--- BEGIN TEXT PASSAGE ---

Extruders for the feeding of calenders

Up to now, 40 to 50 extruders are used under production conditions by the rubber industry to feed calenders. This means that mills are being predominantly applied for the pre-warning and plastifying of rubber compounds before calendering. Special lines are the exceptions to this rule, as for example the roller head lines, which have been developed for non-standard products.

The general discussion about the advantages and disadvantages of cold feed extruders took place in Europe 15 years ago and the same is happening now in the U.S. and Far East. Today's critical analysis supports the increased application of pin-barrel extruders because conventional cold-feed extruders have lower output capacities.

In the early days, rubber processing extruders were built with a screw diameter range of 60 to 250 mm and their capacity range would reach from 100 to 2,500 kg/h. If a comparison is made between these outputs and the pre-warming capacity needed to run a textile cord or steel cord calender, it becomes quite clear that conventional cold-feed extruders can only be limitedly used.

--- END TEXT PASSAGE ---

EXERCISES
(a) Summarize the passage on extruders for calenders in two sentences.
(b) Please duplicate the stretch of the passage on extruders for calenders from "Extruders for the" through "for non-standard products.".

--- BEGIN MATERIAL PROVIDED ---

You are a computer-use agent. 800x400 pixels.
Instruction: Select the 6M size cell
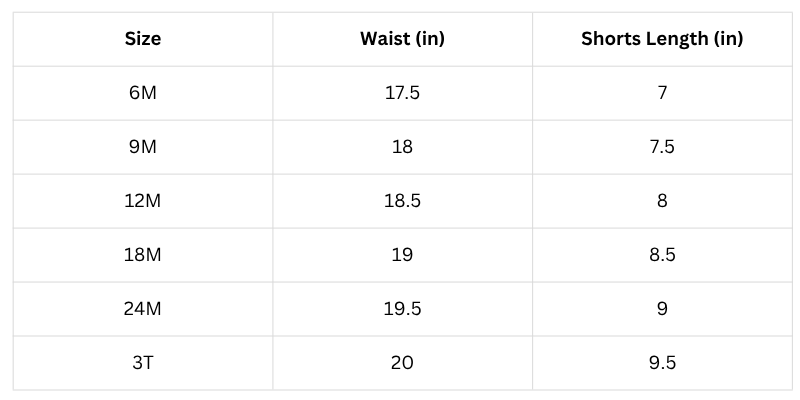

--- END MATERIAL PROVIDED ---

RESPONSES BY TASK
(a) The rubber industry uses only 40 to 50 extruders to feed calenders, so mills remain the main way to prepare rubber compounds before calendering, with special lines such as roller head lines as exceptions. Cold-feed extruders were debated in Europe 15 years ago and are now being debated in the U.S. and Far East, and analysis favors pin-barrel extruders because conventional cold-feed extruders have lower output and can only be used to a limited extent for calender feeding.

(b)
Extruders for the feeding of calenders

Up to now, 40 to 50 extruders are used under production conditions by the rubber industry to feed calenders. This means that mills are being predominantly applied for the pre-warning and plastifying of rubber compounds before calendering. Special lines are the exceptions to this rule, as for example the roller head lines, which have been developed for non-standard products.